はるか飛鳥時代から数えて、1500年近くもの間、「宮大工」の仕事を続けているというのは驚き以外にありません。しかも、百済の国から、聖徳太子の招聘に応えて、やって来て、その技術を受け継いで、会社形式になり、吸収合併などを経た今も、競争の中で、残っているというのも驚きではないでしょうか。

私の父方の家系は、どこから始まっているのでしょうか。母にも家系があるはずですが、残された記録がないところが、神秘的で好いのではないでしょうか。もっと遡ると、どこまで遡らなければならないのでしょうか。大水の中を漂流した祖先だったかも知れません。わが祖先は、何を考え、どう生きて来たのでしょうか。必ず「いのち」を受け継がせてきた原点があるに違いありません。

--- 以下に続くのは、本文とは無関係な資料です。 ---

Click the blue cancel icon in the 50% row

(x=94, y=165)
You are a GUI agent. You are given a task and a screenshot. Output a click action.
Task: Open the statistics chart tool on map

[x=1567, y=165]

私は、「類人猿」を父祖に持っているとは考えていません。同じ様に思い、同じ様に感情を表し、同じ様に願う「人間」こそが、私の「祖」であると信じているからです。東武伊勢崎線に動物園があるのですが、その折の中にいる動物たちとは、「種(しゅ)」が全く異なり、同系だと思ってはいません。コンピューターを作り出せたり、戦争を始めたり終結させたり、ガンの治療薬を研究開発するのは、「人間」だけであるからです。

「四天王寺」の本堂が燃えたり、崩壊を繰り返してきたのですが、それをずっと再建し続けてきたのが、「金剛組」でした。そんなことを調べていたら、日本で第三に古い企業が、山梨県の早川町にあることが分かりました。慶雲二年(705年)に端を発している「慶雲館」です。とてもゆっくりできる温泉を湧き出させている旅館なのです。私は、大きな手術をした後に、『ここの温泉が好いですよ!』と勧められて、この宿に泊まったことがあるのです。そんな経緯があることなどつゆ知らずにいて、そのことを最近知ったのです。

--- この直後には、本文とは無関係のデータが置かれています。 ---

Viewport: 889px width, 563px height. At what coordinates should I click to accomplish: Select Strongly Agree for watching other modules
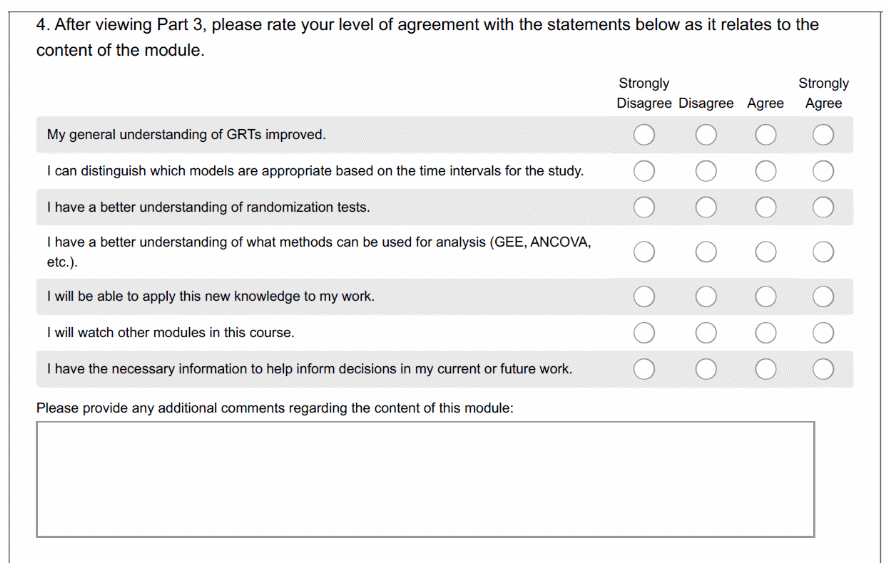click(x=823, y=333)
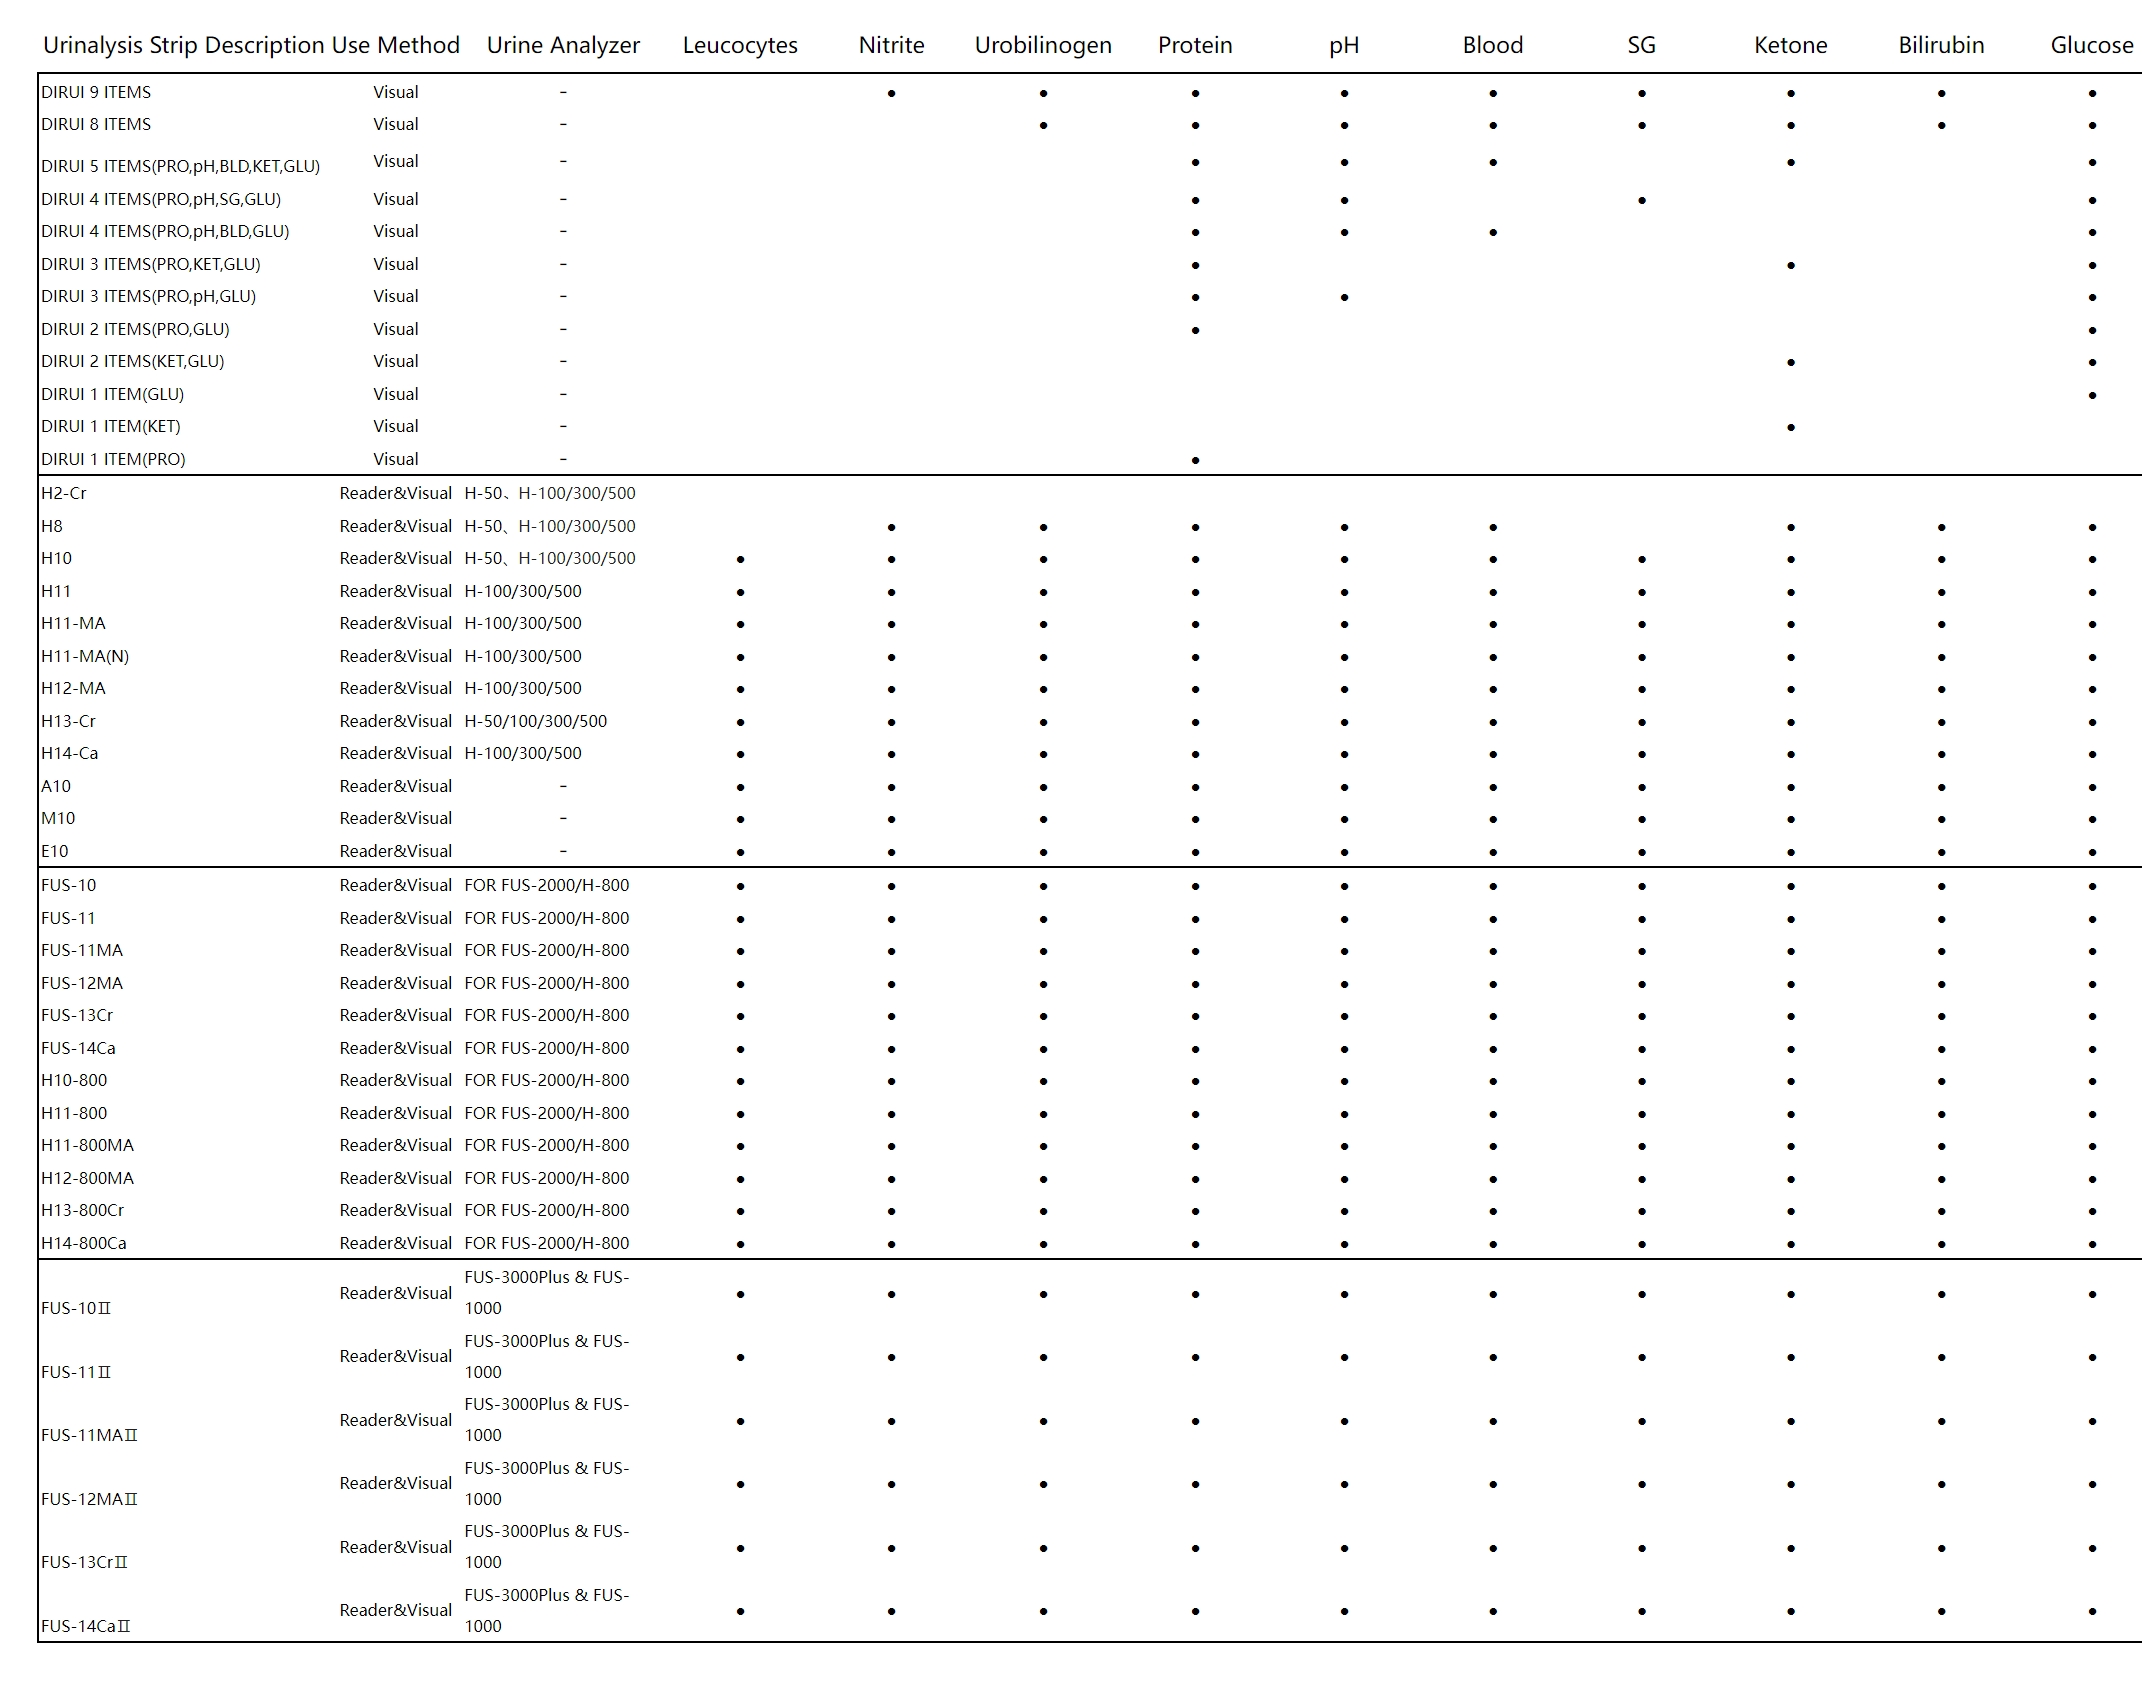Select the DIRUI 9 ITEMS row label
This screenshot has height=1688, width=2142.
click(96, 92)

南アルプスの登山道の広河原にも繋がっていて、渓谷の道を、車で走ったこともありました。交通手段の全くない、徒歩だけの時代に、富士川の支流の上流の、あんな山奥に温泉宿ができて、武田武士などが合戦の後に、湯治をし続けてきたというのも、ビックリするほど浪漫に溢れているのを感じます。

帰化した金剛秀光の故郷、百済は、どの様な国だったのでしょうか。かつて、朝鮮半島には、高句麗(こうくり)、新羅(しらぎ)、任那(みまな)、そして「百済」の国がありましたが、日本との国交が深かったのが百済でした。日本の政治組織や農法や工法などの伝達は、この百済との交流が起源となっているのです。

多くを、この朝鮮半島に学んだことを、私たちは忘れてはなりません。ソウルには何度も会議に出席などで、訪ねたことがありますが、いつか釜山(ぷさん)から、かつての百済の地を、「浪漫の旅」をしてみたいものです。何かを発見できるかも知れません。